Uniform Buffers VS Texture Buffers
OpenGL 3.1 introduced two new sources from where shaders can retrieve their data, namely uniform buffers and texture buffers. These can be used to accelerate rendering when heavy usage of application provided data happens like in case of skeletal animation, especially when combined with geometry instancing. However, even if the functionality is in the core specification for about a year now, there are few demos out there to show their usage, as so, there is a big confusion around when to use them and which one is more suitable for a particular use case.
Both AMD and NVIDIA have updated their GPU programming guides to present the latest facilities provided by both OpenGL and DirectX, however I still see that people don’t really understand how they work and that prevents them from effectively taking advantage of these features.
Once, at some online forum, I found somebody arguing why is this whole confusion introduced by the Khronos Group and why there is no general buffer type to use instead and the decision whether to use uniform or texture buffers should be a decision made by the driver. This particular post motivated me to write this article.

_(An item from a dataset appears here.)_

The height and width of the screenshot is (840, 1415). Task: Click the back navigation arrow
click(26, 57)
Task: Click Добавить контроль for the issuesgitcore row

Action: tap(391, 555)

By the way, it seems suitable for the application to have such an abstraction, however, one should never forget that OpenGL is just a thin layer on top of any graphics capable hardware and as such, it should not hide such details that in the hand of a good programmer can provide added performance benefits.

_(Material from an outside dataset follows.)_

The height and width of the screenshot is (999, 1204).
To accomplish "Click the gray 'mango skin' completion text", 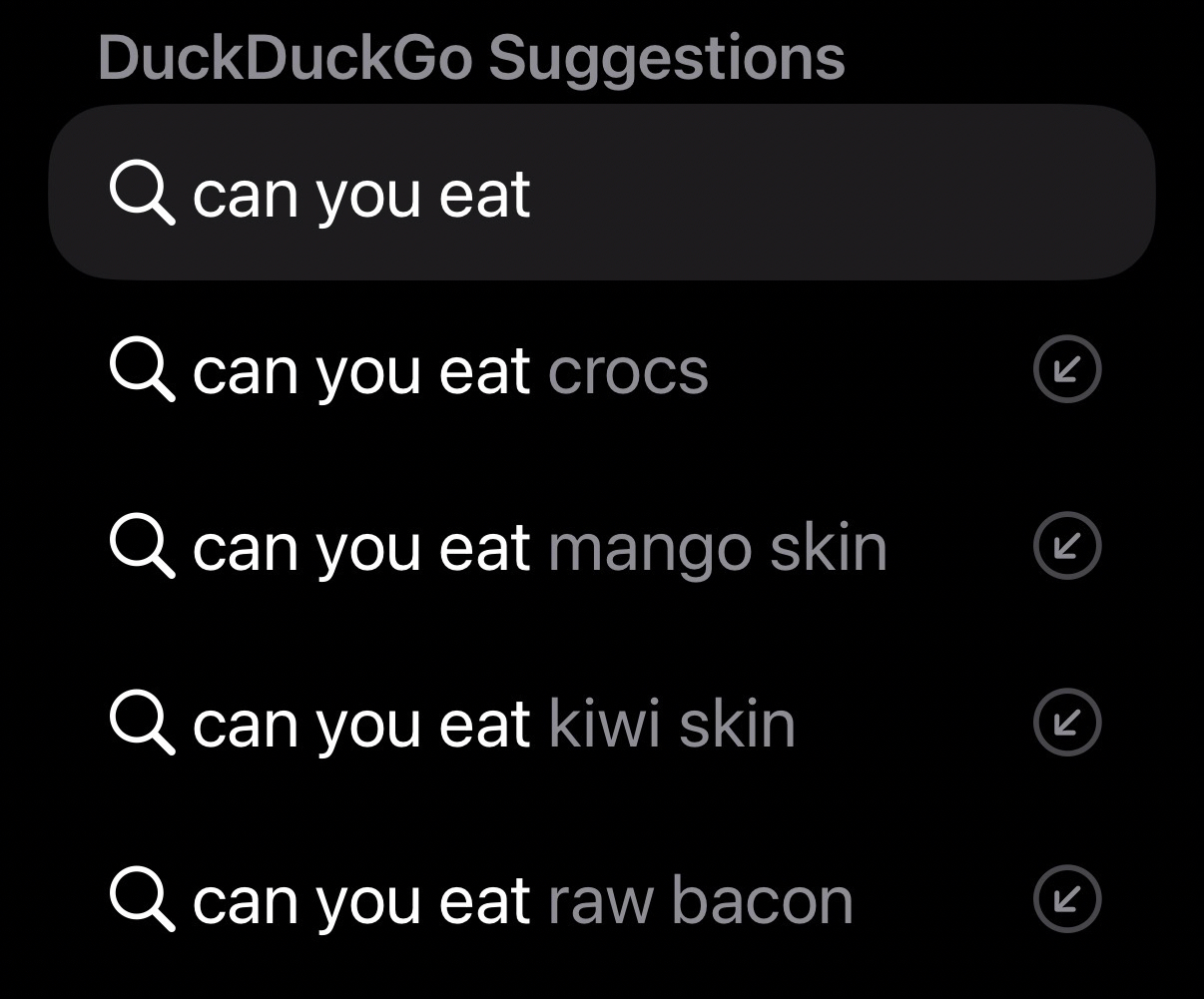I will tap(718, 549).
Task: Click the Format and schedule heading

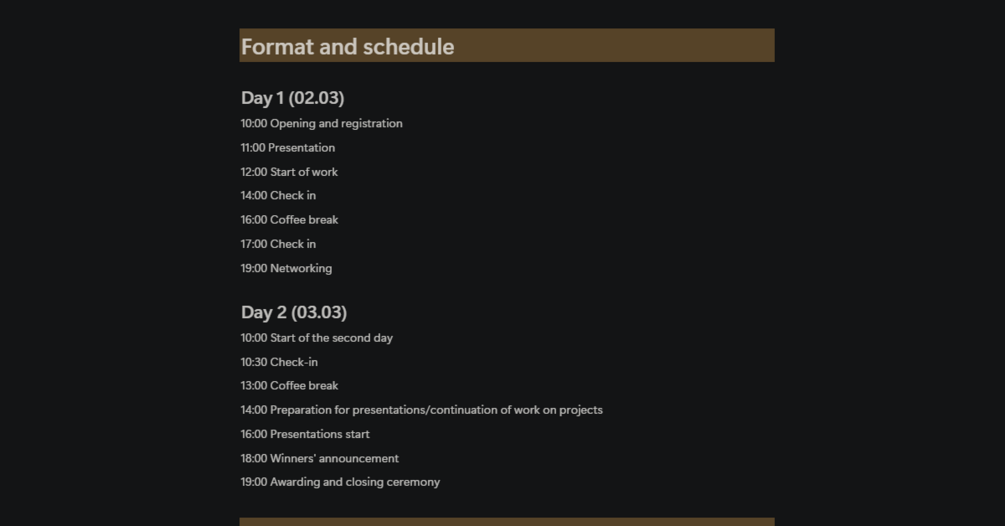Action: click(347, 47)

When using as input to shaders, both uniform buffers and texture buffers have their strengths and weaknesses that are public to application developers, especially taking into account the detailed descriptions of each in the corresponding GPU programming guides of the vendors. It would be very difficult if not impossible for the driver to decide which particular buffer type to use based on shader source code and it would provide less flexibility to the programmer.

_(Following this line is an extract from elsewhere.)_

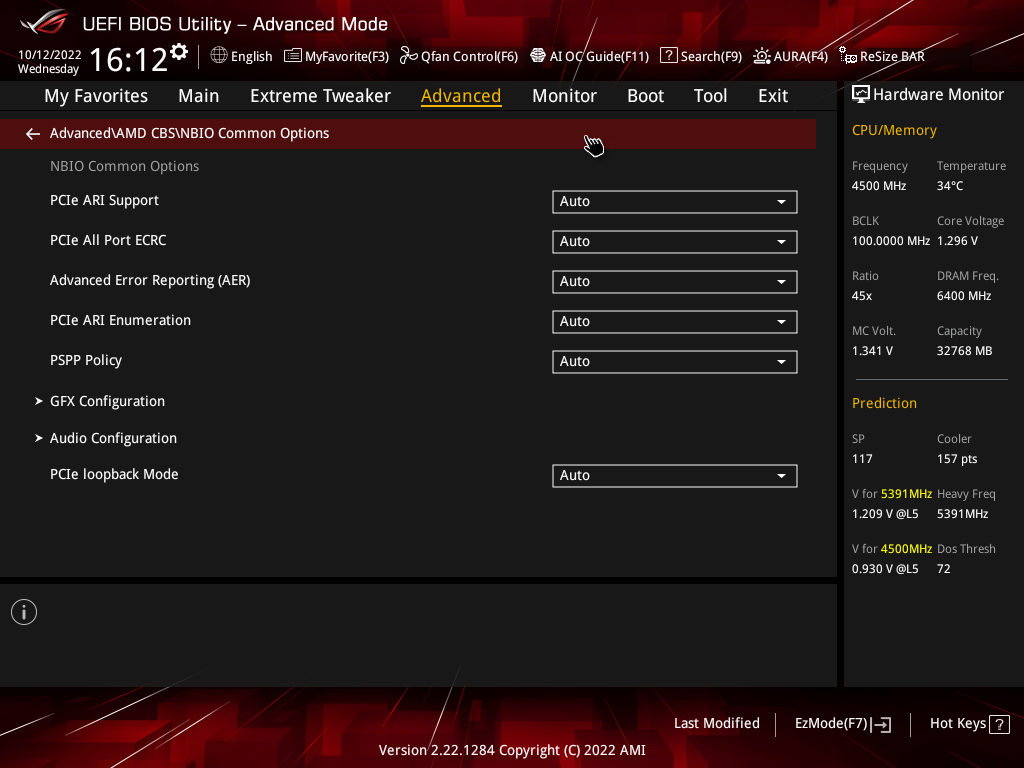Image resolution: width=1024 pixels, height=768 pixels.
Task: Launch AI OC Guide brain icon
Action: pyautogui.click(x=538, y=56)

For the developer to decide which of the two should be used for a particular purpose one must investigate the characteristics of both and make the choice based on that. To ease this decision I will try to present the most important features of both. I will also talk about what I’ve used them for and what results I’ve achieved.
Uniform Buffers
Maximum size: 64KByte (or more)
Memory access pattern: coherent access
Memory storage: usually local memory
Use case examples: geometry instancing, skeletal animation, etc.
Uniform buffers were introduced in OpenGL 3.1 but are available on driver implementations that don’t conform to the version 3.1 of the standard via the GL_ARB_uniform_buffer_object extension. As the specification says, uniform buffers provide a way to group GLSL uniforms into so called “uniform groups” and source their data from buffer objects to provide more streamlined access possibilities for the application.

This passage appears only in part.